Pierre Cardin's future lies at the foot of a rocket ship
Stratospheric. This one word sums up the show presented this Friday, January 28 at the National Air and Space Museum, staged in tribute to the first anniversary of the death of French couturier, Pierre Cardin, and intended to present the new collection created by Rodrigo Basilicati Cardin along with his creative studio.
The good old days of the fashion house’s physical fashion shows returned (we especially remember the brand’s 2018 presentation on the Great Wall of China). 850 guests, wearing mink coats and down jackets of all colors, from silver to daring pinks, braved the cold of Le Bourget to settle under huge tents at the foot of the Ariane 5 rocket.
The spectacle lasting 50 minutes presented continuous flashings of mesmerizing lights and sounds, and two giant screens projecting two retro videos detailing “space fashion” (aerial silhouetted loved by the founder) and the house’s signature “cosmocorps” style, which was invented at the end of the 1960s.
The first part of the show presented Cardin’s last designs before his death, a retro-futuristic lineup featuring Star Trek inspired silhouettes, numerous capes, flying saucer skirts, and dresses in a pop color palette.

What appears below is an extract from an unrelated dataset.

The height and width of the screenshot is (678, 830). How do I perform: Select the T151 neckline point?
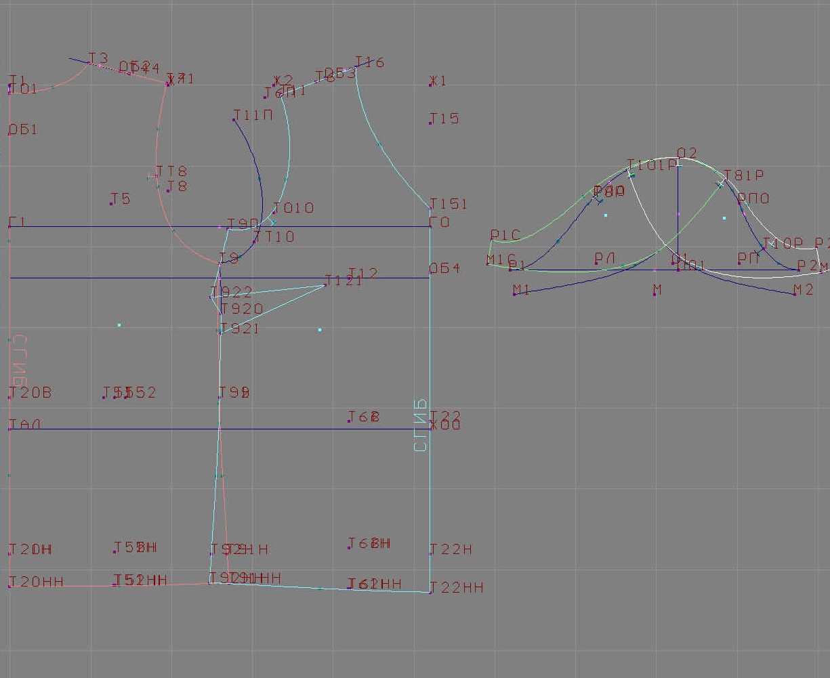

The Cosmocorps 3022 collection that followed was described as “a continuation of Pierre Cardin’s work,” by Rodrigo Basilicati Cardin, nephew of the couturiere and heir to his empire. He added that it “required a year of hard work, and was made to represent with some evidence the Cardin style and touch.”
In order to launch "the new Cardin generation", the creative studio relied on the same personalities that inspired Cardin himself for 30 years, such as Maryse Gaspard, creative director and former muse of Cardin. A series of images taken at the French Guiana space center, with the subjects pictured watching amazed by the flight of a rocket, were on display, symbolizing the rebirth of the house.
The 180 silhouettes included space warrior looks featuring XXL Pierre Cardin logos, 60s and 70s inspired retro dresses, a model wearing what resembled Peter Pan’s green coat, pop colors, purple and blue reflective lamé, glitter, superheroine capes in an elegant midnight blue, streamlined sunglasses, and bags in geometric shapes. The models looked as if they had just come out of the sci-fi TV series, V, as their outfits’ pointed collars and shoulders resembled the costumes seen on the show.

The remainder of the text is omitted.